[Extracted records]

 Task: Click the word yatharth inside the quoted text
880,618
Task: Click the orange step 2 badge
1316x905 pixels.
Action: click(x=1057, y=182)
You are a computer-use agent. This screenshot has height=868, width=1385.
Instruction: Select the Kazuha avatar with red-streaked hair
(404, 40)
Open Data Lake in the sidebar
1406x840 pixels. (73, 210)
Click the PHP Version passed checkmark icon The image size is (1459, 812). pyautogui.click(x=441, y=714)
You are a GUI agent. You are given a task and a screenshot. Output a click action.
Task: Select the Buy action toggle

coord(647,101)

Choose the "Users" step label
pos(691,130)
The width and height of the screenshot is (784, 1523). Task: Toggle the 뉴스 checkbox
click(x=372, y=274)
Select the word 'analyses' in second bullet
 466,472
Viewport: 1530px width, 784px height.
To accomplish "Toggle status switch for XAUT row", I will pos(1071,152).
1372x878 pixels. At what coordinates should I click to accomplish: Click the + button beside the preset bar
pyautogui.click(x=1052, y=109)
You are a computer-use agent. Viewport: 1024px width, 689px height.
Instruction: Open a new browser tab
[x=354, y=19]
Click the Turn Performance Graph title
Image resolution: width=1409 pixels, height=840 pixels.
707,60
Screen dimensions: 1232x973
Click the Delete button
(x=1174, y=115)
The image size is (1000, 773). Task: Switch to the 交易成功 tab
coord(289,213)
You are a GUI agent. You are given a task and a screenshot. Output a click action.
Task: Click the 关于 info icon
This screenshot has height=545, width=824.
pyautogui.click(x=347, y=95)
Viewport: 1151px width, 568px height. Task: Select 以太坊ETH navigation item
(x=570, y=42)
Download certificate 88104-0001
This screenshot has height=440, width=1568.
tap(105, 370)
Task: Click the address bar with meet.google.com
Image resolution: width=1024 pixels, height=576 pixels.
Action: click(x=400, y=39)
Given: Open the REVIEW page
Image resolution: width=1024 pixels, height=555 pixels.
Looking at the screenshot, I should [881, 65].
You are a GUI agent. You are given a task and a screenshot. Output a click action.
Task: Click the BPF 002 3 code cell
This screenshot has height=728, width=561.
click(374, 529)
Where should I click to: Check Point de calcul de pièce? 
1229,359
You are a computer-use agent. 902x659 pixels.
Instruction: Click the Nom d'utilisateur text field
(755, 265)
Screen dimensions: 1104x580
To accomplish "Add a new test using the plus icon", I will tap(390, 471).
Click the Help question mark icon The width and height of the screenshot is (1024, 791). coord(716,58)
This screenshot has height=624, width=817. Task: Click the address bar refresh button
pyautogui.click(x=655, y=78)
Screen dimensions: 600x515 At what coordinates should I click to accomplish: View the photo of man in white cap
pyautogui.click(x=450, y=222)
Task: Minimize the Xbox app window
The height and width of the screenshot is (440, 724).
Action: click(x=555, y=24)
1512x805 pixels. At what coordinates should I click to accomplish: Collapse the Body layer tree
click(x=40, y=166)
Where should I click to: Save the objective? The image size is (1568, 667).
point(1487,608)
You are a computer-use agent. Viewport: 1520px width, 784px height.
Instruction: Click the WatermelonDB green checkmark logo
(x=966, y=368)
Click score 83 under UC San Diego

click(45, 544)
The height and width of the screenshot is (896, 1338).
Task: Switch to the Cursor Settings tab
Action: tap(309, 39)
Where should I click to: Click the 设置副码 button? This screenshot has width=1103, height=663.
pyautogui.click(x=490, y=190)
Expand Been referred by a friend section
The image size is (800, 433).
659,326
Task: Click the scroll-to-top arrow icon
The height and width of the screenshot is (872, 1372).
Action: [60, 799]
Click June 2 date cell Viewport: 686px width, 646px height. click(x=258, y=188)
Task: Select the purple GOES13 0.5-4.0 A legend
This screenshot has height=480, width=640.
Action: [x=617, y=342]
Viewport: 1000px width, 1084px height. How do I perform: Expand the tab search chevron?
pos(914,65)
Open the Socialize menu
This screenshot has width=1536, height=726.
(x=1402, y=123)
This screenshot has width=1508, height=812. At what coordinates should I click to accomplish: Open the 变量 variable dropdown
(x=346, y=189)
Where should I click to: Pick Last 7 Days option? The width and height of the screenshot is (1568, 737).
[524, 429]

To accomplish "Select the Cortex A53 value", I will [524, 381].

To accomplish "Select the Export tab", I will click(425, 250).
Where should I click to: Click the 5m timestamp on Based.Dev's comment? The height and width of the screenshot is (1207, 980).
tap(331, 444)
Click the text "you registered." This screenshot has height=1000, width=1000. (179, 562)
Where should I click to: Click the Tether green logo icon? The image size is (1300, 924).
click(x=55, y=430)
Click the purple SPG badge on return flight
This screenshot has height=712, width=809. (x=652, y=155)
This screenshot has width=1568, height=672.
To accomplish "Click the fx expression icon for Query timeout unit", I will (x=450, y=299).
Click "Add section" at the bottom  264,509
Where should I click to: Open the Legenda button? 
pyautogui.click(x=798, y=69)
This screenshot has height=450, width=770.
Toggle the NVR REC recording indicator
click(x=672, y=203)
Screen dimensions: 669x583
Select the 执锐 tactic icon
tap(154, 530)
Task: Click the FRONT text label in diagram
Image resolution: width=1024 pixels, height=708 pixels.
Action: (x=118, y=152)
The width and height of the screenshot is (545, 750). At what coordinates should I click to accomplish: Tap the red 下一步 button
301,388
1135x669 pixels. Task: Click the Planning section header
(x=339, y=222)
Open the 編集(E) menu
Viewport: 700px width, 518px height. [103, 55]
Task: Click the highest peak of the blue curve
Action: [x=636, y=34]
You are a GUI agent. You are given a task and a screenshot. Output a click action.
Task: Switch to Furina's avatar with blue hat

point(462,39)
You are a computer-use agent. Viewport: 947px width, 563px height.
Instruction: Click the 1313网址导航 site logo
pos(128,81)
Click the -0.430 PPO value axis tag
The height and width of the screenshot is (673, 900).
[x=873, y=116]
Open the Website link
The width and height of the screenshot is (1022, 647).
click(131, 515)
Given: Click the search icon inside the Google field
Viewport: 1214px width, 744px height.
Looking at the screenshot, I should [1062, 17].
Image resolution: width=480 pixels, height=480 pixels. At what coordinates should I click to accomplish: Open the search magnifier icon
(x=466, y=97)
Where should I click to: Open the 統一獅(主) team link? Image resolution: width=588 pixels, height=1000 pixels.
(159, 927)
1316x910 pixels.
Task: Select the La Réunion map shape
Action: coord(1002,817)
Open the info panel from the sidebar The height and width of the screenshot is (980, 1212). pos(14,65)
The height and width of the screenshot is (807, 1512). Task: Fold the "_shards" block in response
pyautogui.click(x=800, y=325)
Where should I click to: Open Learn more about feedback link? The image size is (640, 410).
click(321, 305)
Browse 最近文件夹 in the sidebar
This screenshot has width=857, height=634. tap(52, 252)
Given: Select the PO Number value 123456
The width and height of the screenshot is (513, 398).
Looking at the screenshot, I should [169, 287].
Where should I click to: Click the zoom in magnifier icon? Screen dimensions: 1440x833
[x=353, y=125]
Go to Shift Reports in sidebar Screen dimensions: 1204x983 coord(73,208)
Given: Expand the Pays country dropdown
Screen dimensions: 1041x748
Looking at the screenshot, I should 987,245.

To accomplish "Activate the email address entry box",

[PROBLEM] Turn the records above into a JSON list of strings, with one string for each line. Leave out blank lines.

[SOLUTION BELOW]
[
  " Task: Click the word yatharth inside the quoted text",
  "880,618",
  "Task: Click the orange step 2 badge",
  "1316x905 pixels.",
  "Action: click(x=1057, y=182)",
  "You are a computer-use agent. This screenshot has height=868, width=1385.",
  "Instruction: Select the Kazuha avatar with red-streaked hair",
  "(404, 40)",
  "Open Data Lake in the sidebar",
  "1406x840 pixels. (73, 210)",
  "Click the PHP Version passed checkmark icon The image size is (1459, 812). pyautogui.click(x=441, y=714)",
  "You are a GUI agent. You are given a task and a screenshot. Output a click action.",
  "Task: Select the Buy action toggle",
  "coord(647,101)",
  "Choose the \"Users\" step label",
  "pos(691,130)",
  "The width and height of the screenshot is (784, 1523). Task: Toggle the 뉴스 checkbox",
  "click(x=372, y=274)",
  "Select the word 'analyses' in second bullet",
  " 466,472",
  "Viewport: 1530px width, 784px height.",
  "To accomplish \"Toggle status switch for XAUT row\", I will pos(1071,152).",
  "1372x878 pixels. At what coordinates should I click to accomplish: Click the + button beside the preset bar",
  "pyautogui.click(x=1052, y=109)",
  "You are a computer-use agent. Viewport: 1024px width, 689px height.",
  "Instruction: Open a new browser tab",
  "[x=354, y=19]",
  "Click the Turn Performance Graph title",
  "Image resolution: width=1409 pixels, height=840 pixels.",
  "707,60",
  "Screen dimensions: 1232x973",
  "Click the Delete button",
  "(x=1174, y=115)",
  "The image size is (1000, 773). Task: Switch to the 交易成功 tab",
  "coord(289,213)",
  "You are a GUI agent. You are given a task and a screenshot. Output a click action.",
  "Task: Click the 关于 info icon",
  "This screenshot has height=545, width=824.",
  "pyautogui.click(x=347, y=95)",
  "Viewport: 1151px width, 568px height. Task: Select 以太坊ETH navigation item",
  "(x=570, y=42)",
  "Download certificate 88104-0001",
  "This screenshot has height=440, width=1568.",
  "tap(105, 370)",
  "Task: Click the address bar with meet.google.com",
  "Image resolution: width=1024 pixels, height=576 pixels.",
  "Action: click(x=400, y=39)",
  "Given: Open the REVIEW page",
  "Image resolution: width=1024 pixels, height=555 pixels.",
  "Looking at the screenshot, I should [881, 65].",
  "You are a GUI agent. You are given a task and a screenshot. Output a click action.",
  "Task: Click the BPF 002 3 code cell",
  "This screenshot has height=728, width=561.",
  "click(374, 529)",
  "Where should I click to: Check Point de calcul de pièce? ",
  "1229,359",
  "You are a computer-use agent. 902x659 pixels.",
  "Instruction: Click the Nom d'utilisateur text field",
  "(755, 265)",
  "Screen dimensions: 1104x580",
  "To accomplish \"Add a new test using the plus icon\", I will tap(390, 471).",
  "Click the Help question mark icon The width and height of the screenshot is (1024, 791). coord(716,58)",
  "This screenshot has height=624, width=817. Task: Click the address bar refresh button",
  "pyautogui.click(x=655, y=78)",
  "Screen dimensions: 600x515 At what coordinates should I click to accomplish: View the photo of man in white cap",
  "pyautogui.click(x=450, y=222)",
  "Task: Minimize the Xbox app window",
  "The height and width of the screenshot is (440, 724).",
  "Action: click(x=555, y=24)",
  "1512x805 pixels. At what coordinates should I click to accomplish: Collapse the Body layer tree",
  "click(x=40, y=166)",
  "Where should I click to: Save the objective? The image size is (1568, 667).",
  "point(1487,608)",
  "You are a computer-use agent. Viewport: 1520px width, 784px height.",
  "Instruction: Click the WatermelonDB green checkmark logo",
  "(x=966, y=368)",
  "Click score 83 under UC San Diego",
  "click(45, 544)",
  "The height and width of the screenshot is (896, 1338).",
  "Task: Switch to the Cursor Settings tab",
  "Action: tap(309, 39)",
  "Where should I click to: Click the 设置副码 button? This screenshot has width=1103, height=663.",
  "pyautogui.click(x=490, y=190)",
  "Expand Been referred by a friend section",
  "The image size is (800, 433).",
  "659,326",
  "Task: Click the scroll-to-top arrow icon",
  "The height and width of the screenshot is (872, 1372).",
  "Action: [60, 799]",
  "Click June 2 date cell Viewport: 686px width, 646px height. click(x=258, y=188)",
  "Task: Select the purple GOES13 0.5-4.0 A legend",
  "This screenshot has height=480, width=640.",
  "Action: [x=617, y=342]",
  "Viewport: 1000px width, 1084px height. How do I perform: Expand the tab search chevron?",
  "pos(914,65)",
  "Open the Socialize menu",
  "This screenshot has width=1536, height=726.",
  "(x=1402, y=123)",
  "This screenshot has width=1508, height=812. At what coordinates should I click to accomplish: Open the 变量 variable dropdown",
  "(x=346, y=189)",
  "Where should I click to: Pick Last 7 Days option? The width and height of the screenshot is (1568, 737).",
  "[524, 429]",
  "To accomplish \"Select the Cortex A53 value\", I will [524, 381].",
  "To accomplish \"Select the Export tab\", I will click(425, 250).",
  "Where should I click to: Click the 5m timestamp on Based.Dev's comment? The height and width of the screenshot is (1207, 980).",
  "tap(331, 444)",
  "Click the text \"you registered.\" This screenshot has height=1000, width=1000. (179, 562)",
  "Where should I click to: Click the Tether green logo icon? The image size is (1300, 924).",
  "click(x=55, y=430)",
  "Click the purple SPG badge on return flight",
  "This screenshot has height=712, width=809. (x=652, y=155)",
  "This screenshot has width=1568, height=672.",
  "To accomplish \"Click the fx expression icon for Query timeout unit\", I will (x=450, y=299).",
  "Click \"Add section\" at the bottom  264,509",
  "Where should I click to: Open the Legenda button? ",
  "pyautogui.click(x=798, y=69)",
  "This screenshot has height=450, width=770.",
  "Toggle the NVR REC recording indicator",
  "click(x=672, y=203)",
  "Screen dimensions: 669x583",
  "Select the 执锐 tactic icon",
  "tap(154, 530)",
  "Task: Click the FRONT text label in diagram",
  "Image resolution: width=1024 pixels, height=708 pixels.",
  "Action: (x=118, y=152)",
  "The width and height of the screenshot is (545, 750). At what coordinates should I click to accomplish: Tap the red 下一步 button",
  "301,388",
  "1135x669 pixels. Task: Click the Planning section header",
  "(x=339, y=222)",
  "Open the 編集(E) menu",
  "Viewport: 700px width, 518px height. [103, 55]",
  "Task: Click the highest peak of the blue curve",
  "Action: [x=636, y=34]",
  "You are a GUI agent. You are given a task and a screenshot. Output a click action.",
  "Task: Switch to Furina's avatar with blue hat",
  "point(462,39)",
  "You are a computer-use agent. Viewport: 947px width, 563px height.",
  "Instruction: Click the 1313网址导航 site logo",
  "pos(128,81)",
  "Click the -0.430 PPO value axis tag",
  "The height and width of the screenshot is (673, 900).",
  "[x=873, y=116]",
  "Open the Website link",
  "The width and height of the screenshot is (1022, 647).",
  "click(131, 515)",
  "Given: Click the search icon inside the Google field",
  "Viewport: 1214px width, 744px height.",
  "Looking at the screenshot, I should [1062, 17].",
  "Image resolution: width=480 pixels, height=480 pixels. At what coordinates should I click to accomplish: Open the search magnifier icon",
  "(x=466, y=97)",
  "Where should I click to: Open the 統一獅(主) team link? Image resolution: width=588 pixels, height=1000 pixels.",
  "(159, 927)",
  "1316x910 pixels.",
  "Task: Select the La Réunion map shape",
  "Action: coord(1002,817)",
  "Open the info panel from the sidebar The height and width of the screenshot is (980, 1212). pos(14,65)",
  "The height and width of the screenshot is (807, 1512). Task: Fold the \"_shards\" block in response",
  "pyautogui.click(x=800, y=325)",
  "Where should I click to: Open Learn more about feedback link? The image size is (640, 410).",
  "click(321, 305)",
  "Browse 最近文件夹 in the sidebar",
  "This screenshot has width=857, height=634. tap(52, 252)",
  "Given: Select the PO Number value 123456",
  "The width and height of the screenshot is (513, 398).",
  "Looking at the screenshot, I should [169, 287].",
  "Where should I click to: Click the zoom in magnifier icon? Screen dimensions: 1440x833",
  "[x=353, y=125]",
  "Go to Shift Reports in sidebar Screen dimensions: 1204x983 coord(73,208)",
  "Given: Expand the Pays country dropdown",
  "Screen dimensions: 1041x748",
  "Looking at the screenshot, I should 987,245.",
  "To accomplish \"Activate the email address entry box\","
]